# CHALLENGE
Render the entries, from the first line through the line containing "[x=400, y=815]", inclusive, as a numbered list and drop any blank lines.

# LISTED RECORDS
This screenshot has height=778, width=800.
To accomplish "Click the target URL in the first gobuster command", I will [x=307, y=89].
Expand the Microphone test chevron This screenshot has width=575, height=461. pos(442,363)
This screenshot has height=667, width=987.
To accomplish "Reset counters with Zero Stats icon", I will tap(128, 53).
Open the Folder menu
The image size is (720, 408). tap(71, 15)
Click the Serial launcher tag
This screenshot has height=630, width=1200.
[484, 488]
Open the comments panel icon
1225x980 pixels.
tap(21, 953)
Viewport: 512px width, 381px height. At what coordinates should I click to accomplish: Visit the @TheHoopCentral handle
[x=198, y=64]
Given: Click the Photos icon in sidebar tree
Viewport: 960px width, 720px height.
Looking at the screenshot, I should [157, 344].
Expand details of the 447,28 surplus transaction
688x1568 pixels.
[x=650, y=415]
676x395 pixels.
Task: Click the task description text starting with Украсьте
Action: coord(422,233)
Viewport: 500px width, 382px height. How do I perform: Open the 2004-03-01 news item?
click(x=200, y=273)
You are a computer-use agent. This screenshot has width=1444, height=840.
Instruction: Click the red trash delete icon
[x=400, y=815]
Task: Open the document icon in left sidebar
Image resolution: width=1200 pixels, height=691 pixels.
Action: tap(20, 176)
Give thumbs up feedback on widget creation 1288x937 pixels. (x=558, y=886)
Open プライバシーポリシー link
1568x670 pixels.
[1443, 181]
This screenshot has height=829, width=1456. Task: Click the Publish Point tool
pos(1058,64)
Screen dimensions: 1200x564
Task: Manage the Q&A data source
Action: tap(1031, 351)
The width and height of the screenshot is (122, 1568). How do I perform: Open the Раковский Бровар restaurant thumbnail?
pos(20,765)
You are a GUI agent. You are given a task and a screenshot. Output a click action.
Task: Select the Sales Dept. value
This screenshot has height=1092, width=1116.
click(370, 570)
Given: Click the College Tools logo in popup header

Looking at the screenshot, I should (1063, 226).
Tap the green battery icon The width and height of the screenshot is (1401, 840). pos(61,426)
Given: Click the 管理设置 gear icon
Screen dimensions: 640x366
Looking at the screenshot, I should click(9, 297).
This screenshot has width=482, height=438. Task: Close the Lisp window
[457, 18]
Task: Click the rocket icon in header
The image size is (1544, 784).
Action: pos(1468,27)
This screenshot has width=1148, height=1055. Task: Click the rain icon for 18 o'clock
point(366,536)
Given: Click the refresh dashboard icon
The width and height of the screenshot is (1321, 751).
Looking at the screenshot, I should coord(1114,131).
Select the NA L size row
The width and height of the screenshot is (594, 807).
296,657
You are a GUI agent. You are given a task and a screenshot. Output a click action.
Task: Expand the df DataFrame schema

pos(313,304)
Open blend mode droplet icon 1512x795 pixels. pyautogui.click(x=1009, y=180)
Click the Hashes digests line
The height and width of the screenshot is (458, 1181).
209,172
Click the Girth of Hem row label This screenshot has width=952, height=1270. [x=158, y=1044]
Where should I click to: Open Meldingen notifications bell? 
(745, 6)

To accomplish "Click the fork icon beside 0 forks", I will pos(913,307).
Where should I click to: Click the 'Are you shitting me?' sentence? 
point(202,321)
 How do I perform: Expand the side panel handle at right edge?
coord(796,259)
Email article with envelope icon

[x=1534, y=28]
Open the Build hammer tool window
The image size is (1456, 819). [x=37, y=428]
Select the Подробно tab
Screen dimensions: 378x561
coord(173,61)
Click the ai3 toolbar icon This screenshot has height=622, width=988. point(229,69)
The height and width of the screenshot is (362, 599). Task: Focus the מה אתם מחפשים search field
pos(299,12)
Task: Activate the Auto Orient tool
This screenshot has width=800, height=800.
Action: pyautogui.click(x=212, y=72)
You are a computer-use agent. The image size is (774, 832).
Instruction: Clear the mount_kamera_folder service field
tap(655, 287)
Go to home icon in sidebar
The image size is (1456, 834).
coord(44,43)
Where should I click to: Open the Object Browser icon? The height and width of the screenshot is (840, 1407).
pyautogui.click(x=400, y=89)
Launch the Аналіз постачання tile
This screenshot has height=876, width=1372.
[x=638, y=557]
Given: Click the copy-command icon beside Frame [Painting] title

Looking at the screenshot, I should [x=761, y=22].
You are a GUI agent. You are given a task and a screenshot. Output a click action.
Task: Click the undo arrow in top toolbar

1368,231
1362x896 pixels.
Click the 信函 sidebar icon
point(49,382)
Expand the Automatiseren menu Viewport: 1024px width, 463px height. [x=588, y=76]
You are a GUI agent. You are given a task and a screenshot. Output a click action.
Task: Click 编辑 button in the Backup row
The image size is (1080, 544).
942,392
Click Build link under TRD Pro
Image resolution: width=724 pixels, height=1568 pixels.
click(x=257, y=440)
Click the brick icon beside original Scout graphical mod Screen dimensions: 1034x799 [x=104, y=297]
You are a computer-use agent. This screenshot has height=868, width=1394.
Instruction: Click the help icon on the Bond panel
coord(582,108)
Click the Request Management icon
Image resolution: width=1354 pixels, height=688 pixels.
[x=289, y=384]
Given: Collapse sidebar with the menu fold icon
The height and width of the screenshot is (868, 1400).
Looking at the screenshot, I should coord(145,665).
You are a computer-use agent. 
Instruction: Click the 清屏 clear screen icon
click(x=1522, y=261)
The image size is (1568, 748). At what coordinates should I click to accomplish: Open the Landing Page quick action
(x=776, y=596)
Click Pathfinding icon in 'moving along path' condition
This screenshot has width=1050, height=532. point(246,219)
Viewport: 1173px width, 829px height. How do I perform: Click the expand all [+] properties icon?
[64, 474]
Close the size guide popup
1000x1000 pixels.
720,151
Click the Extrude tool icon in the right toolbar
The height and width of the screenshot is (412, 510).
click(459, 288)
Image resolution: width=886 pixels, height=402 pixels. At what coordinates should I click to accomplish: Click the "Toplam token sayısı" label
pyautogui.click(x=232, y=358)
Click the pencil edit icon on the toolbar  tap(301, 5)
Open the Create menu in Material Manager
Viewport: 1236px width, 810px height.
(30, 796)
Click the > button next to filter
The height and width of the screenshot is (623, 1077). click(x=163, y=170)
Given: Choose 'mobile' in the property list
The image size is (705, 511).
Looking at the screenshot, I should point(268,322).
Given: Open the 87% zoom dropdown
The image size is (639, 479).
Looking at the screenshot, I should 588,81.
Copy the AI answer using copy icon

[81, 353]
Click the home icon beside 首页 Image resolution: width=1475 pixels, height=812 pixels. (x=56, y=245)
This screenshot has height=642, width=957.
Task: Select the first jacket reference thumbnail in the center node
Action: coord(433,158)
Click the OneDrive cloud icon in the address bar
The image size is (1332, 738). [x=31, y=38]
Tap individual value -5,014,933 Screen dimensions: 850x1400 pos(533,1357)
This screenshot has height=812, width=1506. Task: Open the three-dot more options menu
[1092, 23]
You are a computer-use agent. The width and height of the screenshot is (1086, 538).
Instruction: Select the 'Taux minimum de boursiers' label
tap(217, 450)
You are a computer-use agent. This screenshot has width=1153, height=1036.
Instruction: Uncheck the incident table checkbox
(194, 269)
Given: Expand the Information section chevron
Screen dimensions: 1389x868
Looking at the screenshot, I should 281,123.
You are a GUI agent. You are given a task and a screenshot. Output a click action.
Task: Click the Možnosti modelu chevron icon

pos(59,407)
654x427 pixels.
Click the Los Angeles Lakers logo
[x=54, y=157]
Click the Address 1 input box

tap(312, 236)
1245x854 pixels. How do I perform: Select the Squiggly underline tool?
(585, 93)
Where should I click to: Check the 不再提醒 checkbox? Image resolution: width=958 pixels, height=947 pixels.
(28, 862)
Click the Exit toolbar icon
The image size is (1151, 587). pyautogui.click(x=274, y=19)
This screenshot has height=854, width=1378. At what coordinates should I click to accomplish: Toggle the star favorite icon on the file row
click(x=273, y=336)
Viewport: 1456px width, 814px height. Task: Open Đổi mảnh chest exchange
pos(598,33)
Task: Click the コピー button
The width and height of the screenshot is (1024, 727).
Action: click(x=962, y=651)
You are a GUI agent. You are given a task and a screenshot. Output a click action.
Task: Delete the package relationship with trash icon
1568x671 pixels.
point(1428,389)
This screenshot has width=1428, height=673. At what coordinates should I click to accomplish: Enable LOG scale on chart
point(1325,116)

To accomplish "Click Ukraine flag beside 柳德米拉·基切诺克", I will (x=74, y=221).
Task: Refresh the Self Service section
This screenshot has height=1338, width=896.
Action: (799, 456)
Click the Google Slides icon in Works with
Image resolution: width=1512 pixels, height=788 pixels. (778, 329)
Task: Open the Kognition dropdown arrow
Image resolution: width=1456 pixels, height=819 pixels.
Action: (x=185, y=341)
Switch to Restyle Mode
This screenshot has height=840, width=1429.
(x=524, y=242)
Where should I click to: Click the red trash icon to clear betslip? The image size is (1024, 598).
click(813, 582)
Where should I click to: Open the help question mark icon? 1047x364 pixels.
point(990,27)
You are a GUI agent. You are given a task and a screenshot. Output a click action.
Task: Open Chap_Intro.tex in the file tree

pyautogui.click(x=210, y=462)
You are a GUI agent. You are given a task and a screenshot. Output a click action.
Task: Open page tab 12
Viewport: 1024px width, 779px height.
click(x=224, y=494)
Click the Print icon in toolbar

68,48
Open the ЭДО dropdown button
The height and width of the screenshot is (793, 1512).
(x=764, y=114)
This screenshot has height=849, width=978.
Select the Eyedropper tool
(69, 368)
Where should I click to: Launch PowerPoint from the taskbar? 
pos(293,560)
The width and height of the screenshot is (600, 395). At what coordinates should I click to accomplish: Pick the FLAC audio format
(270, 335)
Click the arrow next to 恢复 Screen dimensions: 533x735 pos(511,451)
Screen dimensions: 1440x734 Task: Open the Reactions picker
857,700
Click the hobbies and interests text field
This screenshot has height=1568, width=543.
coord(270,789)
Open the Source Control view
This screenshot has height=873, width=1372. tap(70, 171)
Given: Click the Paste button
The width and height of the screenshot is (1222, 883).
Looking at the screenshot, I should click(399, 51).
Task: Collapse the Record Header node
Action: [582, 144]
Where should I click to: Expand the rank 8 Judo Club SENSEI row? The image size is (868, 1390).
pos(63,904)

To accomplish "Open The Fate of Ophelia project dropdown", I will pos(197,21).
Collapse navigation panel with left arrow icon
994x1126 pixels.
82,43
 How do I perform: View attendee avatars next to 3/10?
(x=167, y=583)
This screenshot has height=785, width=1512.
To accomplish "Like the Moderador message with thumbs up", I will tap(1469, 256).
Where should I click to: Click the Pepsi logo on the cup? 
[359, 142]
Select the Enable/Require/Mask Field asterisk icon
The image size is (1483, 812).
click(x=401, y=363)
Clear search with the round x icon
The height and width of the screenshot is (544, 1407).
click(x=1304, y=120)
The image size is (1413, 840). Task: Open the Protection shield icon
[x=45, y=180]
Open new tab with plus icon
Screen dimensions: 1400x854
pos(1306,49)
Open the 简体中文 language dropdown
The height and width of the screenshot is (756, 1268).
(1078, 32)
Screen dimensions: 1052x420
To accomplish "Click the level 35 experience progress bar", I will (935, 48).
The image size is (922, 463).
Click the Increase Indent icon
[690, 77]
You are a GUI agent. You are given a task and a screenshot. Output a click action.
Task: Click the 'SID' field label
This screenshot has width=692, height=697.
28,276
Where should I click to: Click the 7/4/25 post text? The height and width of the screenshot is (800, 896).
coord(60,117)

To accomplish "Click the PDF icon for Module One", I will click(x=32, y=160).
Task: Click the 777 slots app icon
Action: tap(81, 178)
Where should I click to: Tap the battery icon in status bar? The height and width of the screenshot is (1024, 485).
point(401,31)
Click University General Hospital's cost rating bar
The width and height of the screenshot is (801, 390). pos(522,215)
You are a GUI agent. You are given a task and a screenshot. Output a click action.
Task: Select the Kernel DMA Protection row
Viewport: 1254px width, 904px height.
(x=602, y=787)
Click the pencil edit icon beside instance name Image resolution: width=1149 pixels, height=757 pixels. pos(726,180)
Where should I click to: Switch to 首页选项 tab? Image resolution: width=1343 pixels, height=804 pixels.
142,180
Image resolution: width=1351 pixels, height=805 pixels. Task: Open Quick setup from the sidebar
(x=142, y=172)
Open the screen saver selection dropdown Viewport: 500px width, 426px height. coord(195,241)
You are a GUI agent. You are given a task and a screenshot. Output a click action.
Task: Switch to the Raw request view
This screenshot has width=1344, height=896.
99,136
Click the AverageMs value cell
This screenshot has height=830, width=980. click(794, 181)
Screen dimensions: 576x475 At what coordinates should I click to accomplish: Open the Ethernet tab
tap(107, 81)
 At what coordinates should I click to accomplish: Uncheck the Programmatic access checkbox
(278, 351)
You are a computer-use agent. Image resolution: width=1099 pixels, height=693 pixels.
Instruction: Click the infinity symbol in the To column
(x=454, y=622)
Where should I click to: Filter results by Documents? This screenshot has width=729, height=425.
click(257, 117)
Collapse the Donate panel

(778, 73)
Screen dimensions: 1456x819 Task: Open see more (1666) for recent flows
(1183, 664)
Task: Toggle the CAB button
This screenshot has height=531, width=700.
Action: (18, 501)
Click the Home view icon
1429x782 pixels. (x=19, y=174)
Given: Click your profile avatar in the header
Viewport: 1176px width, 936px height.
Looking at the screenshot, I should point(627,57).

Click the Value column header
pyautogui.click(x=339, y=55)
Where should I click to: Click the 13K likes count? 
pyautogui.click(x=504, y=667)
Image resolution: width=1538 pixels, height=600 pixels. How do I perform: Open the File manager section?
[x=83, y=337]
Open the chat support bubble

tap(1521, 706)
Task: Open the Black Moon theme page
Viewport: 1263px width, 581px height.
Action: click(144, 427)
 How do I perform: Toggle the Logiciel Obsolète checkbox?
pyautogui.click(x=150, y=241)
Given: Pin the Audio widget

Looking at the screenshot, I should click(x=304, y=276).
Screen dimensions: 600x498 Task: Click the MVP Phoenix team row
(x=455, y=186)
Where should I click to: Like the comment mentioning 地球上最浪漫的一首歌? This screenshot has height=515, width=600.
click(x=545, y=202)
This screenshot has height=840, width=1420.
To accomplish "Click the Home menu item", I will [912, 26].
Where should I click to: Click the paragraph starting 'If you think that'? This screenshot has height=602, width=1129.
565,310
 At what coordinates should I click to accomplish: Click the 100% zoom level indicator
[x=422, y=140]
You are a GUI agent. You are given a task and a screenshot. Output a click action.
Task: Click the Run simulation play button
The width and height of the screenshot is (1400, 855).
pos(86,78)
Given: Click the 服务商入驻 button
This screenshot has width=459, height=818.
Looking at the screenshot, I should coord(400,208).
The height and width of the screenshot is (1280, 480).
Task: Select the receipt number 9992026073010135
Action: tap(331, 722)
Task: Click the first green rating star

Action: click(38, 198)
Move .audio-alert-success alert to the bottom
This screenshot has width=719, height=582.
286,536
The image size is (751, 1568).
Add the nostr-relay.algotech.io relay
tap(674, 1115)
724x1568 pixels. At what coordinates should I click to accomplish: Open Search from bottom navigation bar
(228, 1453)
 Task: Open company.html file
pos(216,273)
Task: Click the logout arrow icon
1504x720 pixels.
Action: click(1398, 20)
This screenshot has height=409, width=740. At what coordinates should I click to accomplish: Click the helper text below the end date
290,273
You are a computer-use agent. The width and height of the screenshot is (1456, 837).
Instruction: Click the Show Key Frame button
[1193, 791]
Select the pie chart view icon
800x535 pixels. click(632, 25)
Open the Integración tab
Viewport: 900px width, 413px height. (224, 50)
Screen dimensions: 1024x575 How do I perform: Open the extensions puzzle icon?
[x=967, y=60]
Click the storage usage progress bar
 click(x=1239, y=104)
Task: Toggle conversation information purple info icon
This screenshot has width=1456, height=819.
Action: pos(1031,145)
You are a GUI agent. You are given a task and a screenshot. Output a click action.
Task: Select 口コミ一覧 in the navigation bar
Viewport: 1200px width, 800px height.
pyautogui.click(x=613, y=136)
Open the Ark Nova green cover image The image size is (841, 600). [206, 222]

# ANSWER TO THIS TASK
1. This screenshot has height=778, width=800.
2. To accomplish "Click the target URL in the first gobuster command", I will [x=307, y=89].
3. Expand the Microphone test chevron This screenshot has width=575, height=461. pos(442,363)
4. This screenshot has height=667, width=987.
5. To accomplish "Reset counters with Zero Stats icon", I will tap(128, 53).
6. Open the Folder menu
7. The image size is (720, 408). tap(71, 15)
8. Click the Serial launcher tag
9. This screenshot has height=630, width=1200.
10. [484, 488]
11. Open the comments panel icon
12. 1225x980 pixels.
13. tap(21, 953)
14. Viewport: 512px width, 381px height. At what coordinates should I click to accomplish: Visit the @TheHoopCentral handle
15. [x=198, y=64]
16. Given: Click the Photos icon in sidebar tree
17. Viewport: 960px width, 720px height.
18. Looking at the screenshot, I should [157, 344].
19. Expand details of the 447,28 surplus transaction
20. 688x1568 pixels.
21. [x=650, y=415]
22. 676x395 pixels.
23. Task: Click the task description text starting with Украсьте
24. Action: coord(422,233)
25. Viewport: 500px width, 382px height. How do I perform: Open the 2004-03-01 news item?
26. click(x=200, y=273)
27. You are a computer-use agent. This screenshot has width=1444, height=840.
28. Instruction: Click the red trash delete icon
29. [x=400, y=815]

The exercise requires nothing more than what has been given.